60 : Cermin Yang Retak

94 24 17
                                        

"Dalang tidak turun ke panggung. Cukup menarik benang dari atas." Biarkan mereka terlihat sebagai penjahat, sementara kamu tetap malaikat.

❄️❄️❄️💙💙💙❄️❄️❄️

Cahaya matahari pagi menyusup perlahan ke dalam kamar luas yang menghadap pantai, melewati tirai tipis yang bergoyang pelan. Gawin duduk di ranjang besar berbalut linen putih, dengan laptop terbuka di pangkuan dan secangkir kopi mahal di tangannya. Pandangannya menatap tenang ke arah jendela yang memperlihatkan laut luas, seolah ia sedang menikmati hidup yang selalu ia impikan.

Ia tersenyum kecil. Bukan senyum polos, tapi senyum penuh arti. Senyum puas yang hanya dimiliki oleh seseorang yang telah memenangkan permainan.

Akhirnya, semua yang ia rancang berjalan sesuai rencana. Ia bukan lagi anak yatim piatu dari panti asuhan kecil di Bangkok. Ia adalah anggota resmi keluarga Sangngern—keluarga terpandang, kaya raya, dan memiliki sejarah panjang dalam dunia bisnis Thailand.

Ia memiliki segalanya sekarang: nama belakang Sangngern, rumah megah, rekening bank yang selalu terisi, dan yang terpenting... Joss.

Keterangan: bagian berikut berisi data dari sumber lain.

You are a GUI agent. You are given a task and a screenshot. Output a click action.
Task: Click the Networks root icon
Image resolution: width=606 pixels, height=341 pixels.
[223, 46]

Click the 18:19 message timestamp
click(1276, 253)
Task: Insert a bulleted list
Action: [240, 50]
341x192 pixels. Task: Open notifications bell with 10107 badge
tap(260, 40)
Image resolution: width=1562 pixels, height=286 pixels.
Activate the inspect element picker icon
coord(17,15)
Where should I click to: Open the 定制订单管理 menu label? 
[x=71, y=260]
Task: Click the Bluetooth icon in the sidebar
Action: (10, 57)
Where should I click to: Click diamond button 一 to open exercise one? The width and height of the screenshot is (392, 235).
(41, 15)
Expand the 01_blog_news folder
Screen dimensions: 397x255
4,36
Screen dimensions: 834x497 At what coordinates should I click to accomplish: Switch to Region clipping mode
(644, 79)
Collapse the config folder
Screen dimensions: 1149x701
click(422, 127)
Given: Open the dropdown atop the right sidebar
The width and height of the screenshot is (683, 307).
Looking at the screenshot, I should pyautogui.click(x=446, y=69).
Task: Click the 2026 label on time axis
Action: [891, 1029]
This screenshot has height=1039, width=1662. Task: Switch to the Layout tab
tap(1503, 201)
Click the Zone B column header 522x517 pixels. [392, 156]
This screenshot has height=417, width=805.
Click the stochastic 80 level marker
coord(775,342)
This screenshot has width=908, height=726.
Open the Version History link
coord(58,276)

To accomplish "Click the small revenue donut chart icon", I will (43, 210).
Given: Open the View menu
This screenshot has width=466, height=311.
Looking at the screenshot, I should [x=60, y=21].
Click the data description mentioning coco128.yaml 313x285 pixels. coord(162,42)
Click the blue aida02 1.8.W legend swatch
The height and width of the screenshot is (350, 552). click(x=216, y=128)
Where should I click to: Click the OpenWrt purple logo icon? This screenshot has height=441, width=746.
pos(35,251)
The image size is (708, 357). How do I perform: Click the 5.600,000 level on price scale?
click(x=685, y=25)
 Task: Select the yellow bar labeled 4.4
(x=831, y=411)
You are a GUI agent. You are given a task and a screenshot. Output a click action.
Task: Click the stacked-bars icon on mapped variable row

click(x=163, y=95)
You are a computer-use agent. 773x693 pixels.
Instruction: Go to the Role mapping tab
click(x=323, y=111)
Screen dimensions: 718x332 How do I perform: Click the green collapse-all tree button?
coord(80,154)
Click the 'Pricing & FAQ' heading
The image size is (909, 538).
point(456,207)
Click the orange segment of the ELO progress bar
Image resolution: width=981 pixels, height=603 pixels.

Meski hubungan mereka tak lebih dari ikatan keluarga di atas kertas, Gawin tahu satu hal pasti: tidak akan ada satu orang pun yang bisa mendekati Joss lagi tanpa melewati dirinya terlebih dahulu. Apalagi Kritt. Ia pastikan nama itu terkubur di dalam masa lalu Joss selamanya.

Namun pagi itu, ketenangannya terganggu oleh suara pelayan yang mengetuk pintu dengan ragu. "Khun Gawin... ada tamu. Wanita. Mengaku mengenal Khun Joss."

Gawin menaikkan alis. "Namanya?"

"Esther, Khun. Dia tidak membuat janji sebelumnya."

Gawin tersenyum tipis. Nama itu belum pernah ia dengar langsung dari Joss, tapi ia tahu siapa Esther. Si wanita cantik yang tega membuang anaknya sendiri demi menikah dengan pria kaya, dan tak pernah kembali kecuali saat butuh sesuatu.

Gawin mengenakan jubah sutranya dan melangkah turun dengan langkah tenang. Ia ingin tahu, mengapa ibu kandung Joss tiba-tiba ingin menemuinya.

———...———

Esther duduk di ruang tamu seperti seorang ratu yang tak sabar menyingkirkan debu dari sandalnya. Gaun pastel yang ia kenakan tampak mahal, rambutnya disanggul rapi, dan wajahnya... tak menua sedikit pun meski usia tak lagi muda. Saat Gawin masuk, Esther menatapnya dari ujung kepala hingga kaki dengan pandangan menilai—dan jelas, tidak menyukai apa yang ia lihat.

"Jadi, kamu Gawin," ucap Esther tanpa basa-basi. Suaranya halus, tapi dingin seperti kaca.

Gawin hanya tersenyum dan duduk dengan elegan, seolah ia tak terganggu oleh aura superioritas Esther. "Benar. Senang akhirnya bisa bertemu dengan ibu kandung Joss."

Esther mengangkat alis, seakan tersinggung Gawin menyebut dirinya seperti itu. "Aku datang bukan untuk basa-basi. Aku tahu siapa kamu sebenarnya."

"Oh?"

"Aku tahu masa lalumu. Diadopsi, lalu dibuang. Merusak keluarga angkatmu sampai bangkrut. Kamu bukan siapa-siapa, Gawin. Kamu cuma remah roti yang nyangkut di meja makan keluarga Sangngern."

Gawin masih tersenyum, tenang. Tapi matanya mulai menajam. "Dan nyonya datang ke sini untuk...?"

"Untuk memberitahumu, dengan sangat halus, bahwa kamu harus keluar dari kehidupan Joss. Anak itu punya masa depan cerah, dan kamu bukan bagian dari masa depan itu."

Gawin menyandarkan punggungnya. "Sayangnya, negara ini sudah mencatat aku sebagai bagian dari keluarganya."

Esther mencondongkan tubuhnya, wajahnya seperti patung porselen penuh keangkuhan. "Kau pikir aku tidak bisa mengubah itu? Dengan satu perintah, aku bisa membuat surat adopsimu ditinjau ulang. Aku punya pengacara, hakim, dan sistem yang bekerja untukku."